Music By Christos Hatzis (2 CD Set).
Disc 1: Everlasting Light. De Angelis; Everlasting Light. Laura Pudwell, Rebecca Whelan, Andrea Ludwig, Christina Stelmacovich, Daniel Taylor, Benjamin Butterfield, Russell Braun, Beverley Johnson (soloists); Elmer Isler Singers; Amadeus Chamber Singers; Lydia Adams, conductor.
Disc 2: Footprints In New Snow. Fertility Rites; Hanter's dream; footprints in new snow: a radio documentary; String Quartet No. 1 (The Awakening). Angela Atagootak, Pauline Kyak, Elisha Kilabuk and Koomoo Noveyak, Eligah Maggitak, N. Pootoogook, T. Petautassie, H. Mikigak (throat singers); Beverley Johnson, marimba; Anne Thompson, flute samples; Annalee Patipatanakoon, violin; Carol Fujino, violin; Douglas Perry, viola; David Hetherington, violoncello.
CBC Records MVCD 1156-2 (142'17).
It is fitting that a composer with such a hetrodox set of influences as Christos Hatzis should choose, in his debut release, to produce parallel disks: one of his medieval-sounding choral music, the other of his explorations and manipulations of Inuit throat singing. Both of these influences stem from Hatzis's background. He was born in Greece in 1953, educated at the Eastman School in the United States, and has been a Canadian citizen since 1985.
The two choral works are starkly ritualistic, making only cursory motions towards traditional thematic development in favor of an intense and meditative spirituality. The first, De Angelis (1999), is based on a text by Hildegard von Bingen. Fragments of Hildegard's music are sung by a soprano soloist, a group of three contraltos, and the larger choir. Eventually some original music works its way into the mix, with more full-bodied harmonies; however, the overall effect is strangely static. Everlasting Light (c. 2000), a requiem of sorts, combines the opening lines of the Roman Catholic mass with the full text of the Greek Orthodox Trisagion. The Latin text is sung by the choir while the Greek text is shared by three soloists (counter-tenor, tenor, and baritone). A subtle background of marimba and drones, produced by tuned crystal glasses, complete the sonic effects. Like De Angelis, it is an emotionally moving rather than intellectually engaging work.

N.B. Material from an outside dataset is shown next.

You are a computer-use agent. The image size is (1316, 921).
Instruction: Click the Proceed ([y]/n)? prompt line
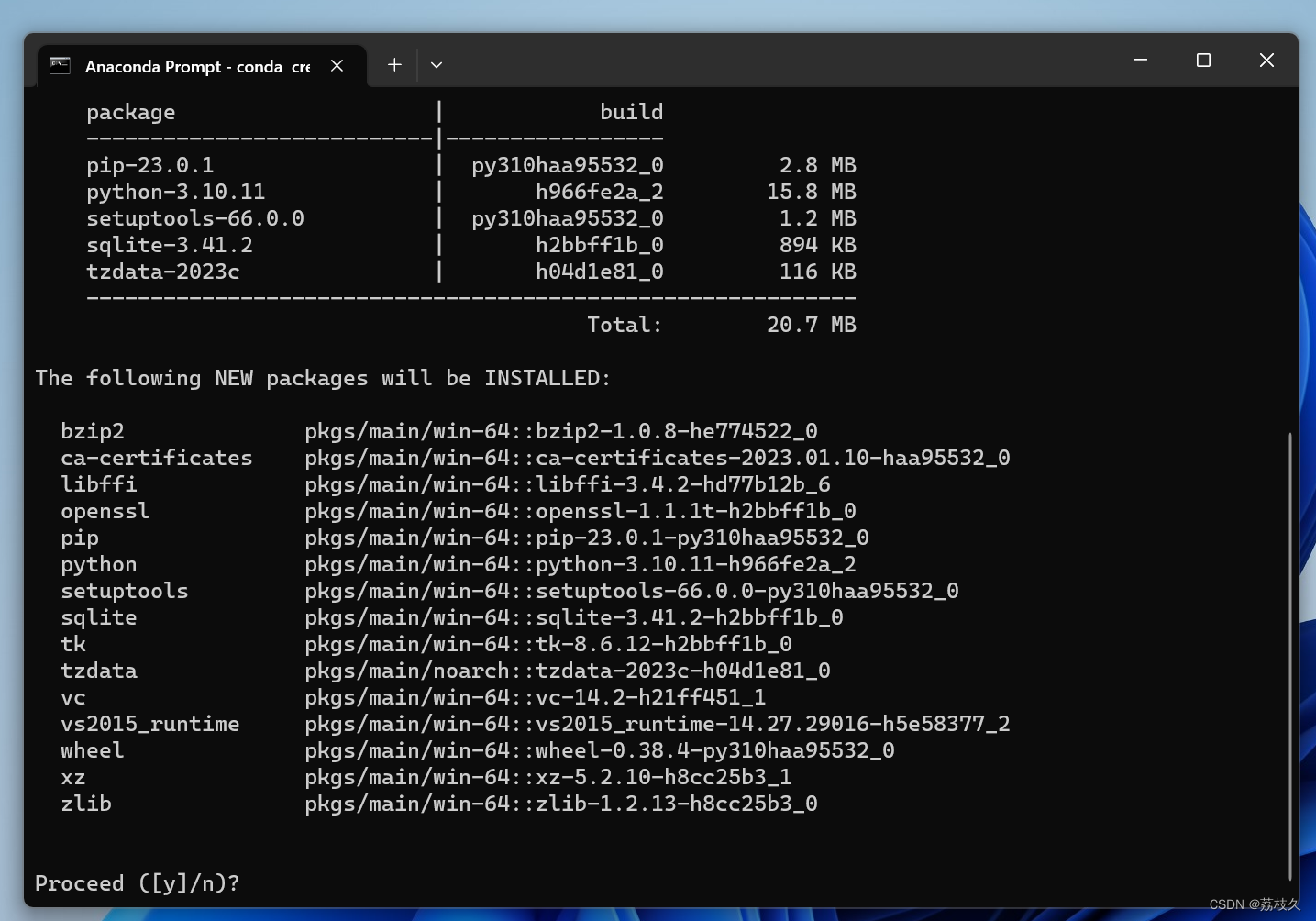138,883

The second disk is given over to music inspired by and incorporating, via tape, the "throat singing" of the Inuit native to Baffin Island. This throat singing is very different from that of the Tuvan steppe. It is guttural, purely rhythmic, and normally sung in rather erotic-sounding duets by two women. It is also strangely musical and Hatzis in his settings of these recordings echoes the rhythmic patterns of the singers on marimba, strings, and sampled flute. The musical settings are subtle and often quite beautiful, but, as with the choral pieces on the first disk, they are somewhat anonymous. The most interesting piece is the 40-minute radio documentary, footprints in new snow, which provides a cultural setting for these intriguing sounds.
One gets the sense that Christos Hatzis is a composer on the verge of finding his unique voice. It is salutary to remember that both Arvo Pärt and Einojuhani Rautavaara, composers who Hatzis resembles in several ways, both found their voices rather late in their careers and after periods of experimentation. In this context, it will be interesting to hear the upcoming release on EMI with the St. Lawrence String Quartet playing Hatzis's two string quartets. Until then, this lovely pair of disks reveals a major talent in the making.